■ DIRECTIONS: Copy out every one of the records below word for word, keeping each line as it appears.

■ DATA LINES:

::::::::

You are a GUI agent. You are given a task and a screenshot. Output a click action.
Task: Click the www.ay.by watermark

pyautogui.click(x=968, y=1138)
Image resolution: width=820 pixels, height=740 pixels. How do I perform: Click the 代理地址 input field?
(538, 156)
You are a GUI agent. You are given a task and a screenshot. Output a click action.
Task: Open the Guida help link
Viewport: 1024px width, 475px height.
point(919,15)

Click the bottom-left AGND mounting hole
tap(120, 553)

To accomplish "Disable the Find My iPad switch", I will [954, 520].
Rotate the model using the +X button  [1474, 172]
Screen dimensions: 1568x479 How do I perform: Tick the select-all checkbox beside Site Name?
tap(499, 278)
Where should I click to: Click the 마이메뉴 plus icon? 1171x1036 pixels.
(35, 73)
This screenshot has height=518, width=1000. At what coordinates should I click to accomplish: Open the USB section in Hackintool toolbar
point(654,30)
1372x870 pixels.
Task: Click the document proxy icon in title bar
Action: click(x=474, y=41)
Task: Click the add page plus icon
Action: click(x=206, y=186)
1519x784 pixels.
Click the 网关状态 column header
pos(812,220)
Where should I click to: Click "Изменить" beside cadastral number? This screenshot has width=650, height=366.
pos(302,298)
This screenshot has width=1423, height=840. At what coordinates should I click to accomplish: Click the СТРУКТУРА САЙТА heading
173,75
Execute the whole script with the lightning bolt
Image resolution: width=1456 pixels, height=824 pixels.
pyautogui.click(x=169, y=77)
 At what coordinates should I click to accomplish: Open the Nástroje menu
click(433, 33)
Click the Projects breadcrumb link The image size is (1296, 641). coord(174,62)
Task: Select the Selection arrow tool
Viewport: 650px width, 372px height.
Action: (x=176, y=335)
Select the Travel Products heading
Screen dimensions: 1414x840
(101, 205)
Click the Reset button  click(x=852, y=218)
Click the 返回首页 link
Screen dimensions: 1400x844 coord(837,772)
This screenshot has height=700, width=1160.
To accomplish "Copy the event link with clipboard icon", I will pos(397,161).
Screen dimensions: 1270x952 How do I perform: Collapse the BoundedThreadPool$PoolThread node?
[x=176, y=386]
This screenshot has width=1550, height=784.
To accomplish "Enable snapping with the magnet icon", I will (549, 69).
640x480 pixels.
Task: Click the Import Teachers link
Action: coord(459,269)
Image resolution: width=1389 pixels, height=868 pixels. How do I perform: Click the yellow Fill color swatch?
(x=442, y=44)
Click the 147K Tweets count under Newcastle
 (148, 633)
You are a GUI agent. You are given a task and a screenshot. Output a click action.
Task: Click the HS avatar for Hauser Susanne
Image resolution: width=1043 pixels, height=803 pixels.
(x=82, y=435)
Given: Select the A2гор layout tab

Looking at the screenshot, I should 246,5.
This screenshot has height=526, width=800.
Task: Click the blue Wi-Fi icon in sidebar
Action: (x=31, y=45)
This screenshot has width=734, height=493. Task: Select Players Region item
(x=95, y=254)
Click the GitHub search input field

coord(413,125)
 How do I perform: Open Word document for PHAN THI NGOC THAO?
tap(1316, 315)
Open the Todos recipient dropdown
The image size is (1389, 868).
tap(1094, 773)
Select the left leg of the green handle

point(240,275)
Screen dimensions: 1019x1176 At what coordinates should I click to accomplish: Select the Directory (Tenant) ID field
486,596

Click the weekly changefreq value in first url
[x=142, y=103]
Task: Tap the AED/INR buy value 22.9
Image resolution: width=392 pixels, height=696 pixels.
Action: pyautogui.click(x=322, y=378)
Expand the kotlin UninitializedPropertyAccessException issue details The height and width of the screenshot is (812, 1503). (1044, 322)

::::::::

■ RESULT OF THIS EXERCISE:
You are a GUI agent. You are given a task and a screenshot. Output a click action.
Task: Click the www.ay.by watermark

pyautogui.click(x=968, y=1138)
Image resolution: width=820 pixels, height=740 pixels. How do I perform: Click the 代理地址 input field?
(538, 156)
You are a GUI agent. You are given a task and a screenshot. Output a click action.
Task: Open the Guida help link
Viewport: 1024px width, 475px height.
point(919,15)

Click the bottom-left AGND mounting hole
tap(120, 553)

To accomplish "Disable the Find My iPad switch", I will [954, 520].
Rotate the model using the +X button  [1474, 172]
Screen dimensions: 1568x479 How do I perform: Tick the select-all checkbox beside Site Name?
tap(499, 278)
Where should I click to: Click the 마이메뉴 plus icon? 1171x1036 pixels.
(35, 73)
This screenshot has height=518, width=1000. At what coordinates should I click to accomplish: Open the USB section in Hackintool toolbar
point(654,30)
1372x870 pixels.
Task: Click the document proxy icon in title bar
Action: click(x=474, y=41)
Task: Click the add page plus icon
Action: click(x=206, y=186)
1519x784 pixels.
Click the 网关状态 column header
pos(812,220)
Where should I click to: Click "Изменить" beside cadastral number? This screenshot has width=650, height=366.
pos(302,298)
This screenshot has width=1423, height=840. At what coordinates should I click to accomplish: Click the СТРУКТУРА САЙТА heading
173,75
Execute the whole script with the lightning bolt
Image resolution: width=1456 pixels, height=824 pixels.
pyautogui.click(x=169, y=77)
 At what coordinates should I click to accomplish: Open the Nástroje menu
click(433, 33)
Click the Projects breadcrumb link The image size is (1296, 641). coord(174,62)
Task: Select the Selection arrow tool
Viewport: 650px width, 372px height.
Action: (x=176, y=335)
Select the Travel Products heading
Screen dimensions: 1414x840
(101, 205)
Click the Reset button  click(x=852, y=218)
Click the 返回首页 link
Screen dimensions: 1400x844 coord(837,772)
This screenshot has height=700, width=1160.
To accomplish "Copy the event link with clipboard icon", I will pos(397,161).
Screen dimensions: 1270x952 How do I perform: Collapse the BoundedThreadPool$PoolThread node?
[x=176, y=386]
This screenshot has width=1550, height=784.
To accomplish "Enable snapping with the magnet icon", I will (549, 69).
640x480 pixels.
Task: Click the Import Teachers link
Action: coord(459,269)
Image resolution: width=1389 pixels, height=868 pixels. How do I perform: Click the yellow Fill color swatch?
(x=442, y=44)
Click the 147K Tweets count under Newcastle
 (148, 633)
You are a GUI agent. You are given a task and a screenshot. Output a click action.
Task: Click the HS avatar for Hauser Susanne
Image resolution: width=1043 pixels, height=803 pixels.
(x=82, y=435)
Given: Select the A2гор layout tab

Looking at the screenshot, I should 246,5.
This screenshot has height=526, width=800.
Task: Click the blue Wi-Fi icon in sidebar
Action: (x=31, y=45)
This screenshot has width=734, height=493. Task: Select Players Region item
(x=95, y=254)
Click the GitHub search input field

coord(413,125)
 How do I perform: Open Word document for PHAN THI NGOC THAO?
tap(1316, 315)
Open the Todos recipient dropdown
The image size is (1389, 868).
tap(1094, 773)
Select the left leg of the green handle

point(240,275)
Screen dimensions: 1019x1176 At what coordinates should I click to accomplish: Select the Directory (Tenant) ID field
486,596

Click the weekly changefreq value in first url
[x=142, y=103]
Task: Tap the AED/INR buy value 22.9
Image resolution: width=392 pixels, height=696 pixels.
Action: pyautogui.click(x=322, y=378)
Expand the kotlin UninitializedPropertyAccessException issue details The height and width of the screenshot is (812, 1503). (1044, 322)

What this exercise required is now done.